Dillon Gee was dealing, going 7 2/3 innings and allowing only 6 hits, 1 walk, no earned runs, striking out 9 and expending a very efficient 99 pitches. He had good command of the change-up — which he often used as a strikeout pitch — and good 12-6 bite on the curve. When he has both of those off-speed pitches working, he’s a tough customer and fun to watch.

More atrocious defense, and more equally atrocious official scoring. In the bottom of the third, Clete Thomas was credited with a “hit” on a play that was so blatantly an error, even Mets ultimate cheerleader Gary Cohen openly criticized the official scorer’s call — repeatedly. It was a routine ground ball toward the area where a typical MLB second baseman plays. But, Daniel Murphy was stationed in his softball-like, short-field position in shallow right field, and he couldn’t charge the ball in time, AND he threw the ball away. Hit? Really? Reallllllly? Really? The very next batter, Ike Davis made a nice diving stop, but instead of throwing to second base to get the lead runner — who would’ve been out by a mile — he jogged to first base to get the batter-runner. The scoring was fine on that play, but the decision to go to first was egregious; had the score been close, it could’ve been the difference in the ballgame. Yet another head-shaking defensive blunder by Davis, who has to start showing something positive really soon to be considered for the 2014 roster.
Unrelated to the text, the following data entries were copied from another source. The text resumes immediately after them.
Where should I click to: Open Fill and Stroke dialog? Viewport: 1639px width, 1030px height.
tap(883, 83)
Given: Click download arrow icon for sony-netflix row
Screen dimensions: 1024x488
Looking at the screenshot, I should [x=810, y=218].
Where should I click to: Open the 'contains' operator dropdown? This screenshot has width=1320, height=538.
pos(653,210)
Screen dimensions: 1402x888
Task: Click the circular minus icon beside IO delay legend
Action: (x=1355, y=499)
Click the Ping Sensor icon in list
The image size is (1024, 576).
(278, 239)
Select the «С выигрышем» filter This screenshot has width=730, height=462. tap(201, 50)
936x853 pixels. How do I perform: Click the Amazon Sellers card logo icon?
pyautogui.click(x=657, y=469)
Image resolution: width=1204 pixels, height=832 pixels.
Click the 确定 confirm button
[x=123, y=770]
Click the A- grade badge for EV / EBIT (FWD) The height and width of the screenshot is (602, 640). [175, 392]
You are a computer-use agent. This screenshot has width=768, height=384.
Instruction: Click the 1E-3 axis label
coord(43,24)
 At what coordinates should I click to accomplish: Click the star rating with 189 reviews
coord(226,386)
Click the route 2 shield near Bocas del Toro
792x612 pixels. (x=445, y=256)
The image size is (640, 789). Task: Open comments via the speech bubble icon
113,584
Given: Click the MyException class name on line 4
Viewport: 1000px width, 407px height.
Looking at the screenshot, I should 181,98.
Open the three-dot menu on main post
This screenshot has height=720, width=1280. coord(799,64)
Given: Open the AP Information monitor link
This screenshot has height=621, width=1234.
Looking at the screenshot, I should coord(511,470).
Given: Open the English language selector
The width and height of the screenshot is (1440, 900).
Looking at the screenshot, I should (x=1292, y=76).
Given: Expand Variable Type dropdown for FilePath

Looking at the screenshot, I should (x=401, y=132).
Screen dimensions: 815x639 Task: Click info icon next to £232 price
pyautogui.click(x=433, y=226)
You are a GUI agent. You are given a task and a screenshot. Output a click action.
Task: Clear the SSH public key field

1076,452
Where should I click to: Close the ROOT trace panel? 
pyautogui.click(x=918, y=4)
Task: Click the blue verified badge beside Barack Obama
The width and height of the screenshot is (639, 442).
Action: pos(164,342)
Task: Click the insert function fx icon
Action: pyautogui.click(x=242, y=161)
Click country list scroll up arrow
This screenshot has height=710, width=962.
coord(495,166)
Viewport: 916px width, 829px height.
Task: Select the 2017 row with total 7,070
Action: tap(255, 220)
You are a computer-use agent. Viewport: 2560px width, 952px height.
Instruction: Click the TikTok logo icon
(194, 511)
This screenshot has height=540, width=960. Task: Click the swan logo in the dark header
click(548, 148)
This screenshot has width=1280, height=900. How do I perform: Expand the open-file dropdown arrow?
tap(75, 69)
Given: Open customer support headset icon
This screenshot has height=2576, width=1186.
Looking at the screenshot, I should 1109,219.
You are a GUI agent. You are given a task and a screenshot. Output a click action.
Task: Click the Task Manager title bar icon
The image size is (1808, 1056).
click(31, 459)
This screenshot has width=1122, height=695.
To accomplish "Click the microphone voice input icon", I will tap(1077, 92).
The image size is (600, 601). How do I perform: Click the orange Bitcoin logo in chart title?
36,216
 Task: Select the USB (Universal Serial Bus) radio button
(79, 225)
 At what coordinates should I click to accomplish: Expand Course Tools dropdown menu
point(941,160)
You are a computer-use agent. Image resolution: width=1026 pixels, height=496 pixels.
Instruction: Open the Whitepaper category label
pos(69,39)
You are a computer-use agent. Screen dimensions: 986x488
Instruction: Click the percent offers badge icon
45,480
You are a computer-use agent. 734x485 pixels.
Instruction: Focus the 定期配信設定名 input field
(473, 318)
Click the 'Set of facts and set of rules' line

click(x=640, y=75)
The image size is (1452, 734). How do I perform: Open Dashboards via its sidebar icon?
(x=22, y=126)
In the fifth, Andrew Brown was awarded a “hit” when his routine grounder to shortstop was mishandled by Pedro Florimon, who made the bizarre decision to bare-hand the ball instead of using the leather on his left hand. Clearly and unquestionably an error, but, scored a hit. This has nothing to do with “home team scoring” — it’s the MLB way.

In another horrendous official scoring call earlier in the ballgame, Juan Lagares was given a hit on a ball that got stuck in the webbing of third baseman Trevor Plouffe‘s glove. Really? Plouffe made a diving stop, so I guess that’s why it was scored a hit, but it’s still ridiculous — it was a play that a Major Leaguer should make.

Speaking of Lagares, and in contrast, the young center fielder made several nice plays, playing a very shallow center, and doing an excellent job of judging fly balls and getting to them.

Interesting point by Cohen early in the game: Travis d’Arnaud is listed as 6’2″, 225 lbs. — per the Mets Media Guide. According to ESPN and, he’s listed as 6’2″, 195. Hmm … he doesn’t look that tall, and big, on TV — which, supposedly, adds size. From the perspective of my flat-screen living-room TV, he looks about 5’10”, 5’11” to me. But then, seemingly everyone in MLB is 6’3″ and above, so maybe he just looks smaller because of all the giants on the field.

Was it really necessary to bring in Scott Rice in the 8th to do the matchup thing and preserve a four-run lead? To me it looked like Minnesota was mailing it in by that point. Pedal to the metal, baby.

Thanks to the designated pinch-hitter, Andrew Brown started, and went 2-for-4 with a walk and a RBI. We’ll see him start again in mid-September, I suppose.

Next Mets Game

Mets return to Flushing to start a series with the first-place Braves on Tuesday night at 7:10 PM. Zack Wheeler faces Brandon Beachy.

Joe Janish began MetsToday in 2005 to provide the unique perspective of a high-level player and coach -- he earned NCAA D-1 All-American honors as a catcher and coached several players who went on to play pro ball. As a result his posts often include mechanical evaluations, scout-like analysis, and opinions that go beyond the numbers. Follow Joe's baseball tips on Twitter at @onbaseball and at the On Baseball Google Plus page.
  1. Walnutz15 August 20, 2013 at 8:01 am
    Definitely had a good laugh over the Twins’ official scorer deciding to score Murphy’s error a hit; which was their 1st of the ballgame.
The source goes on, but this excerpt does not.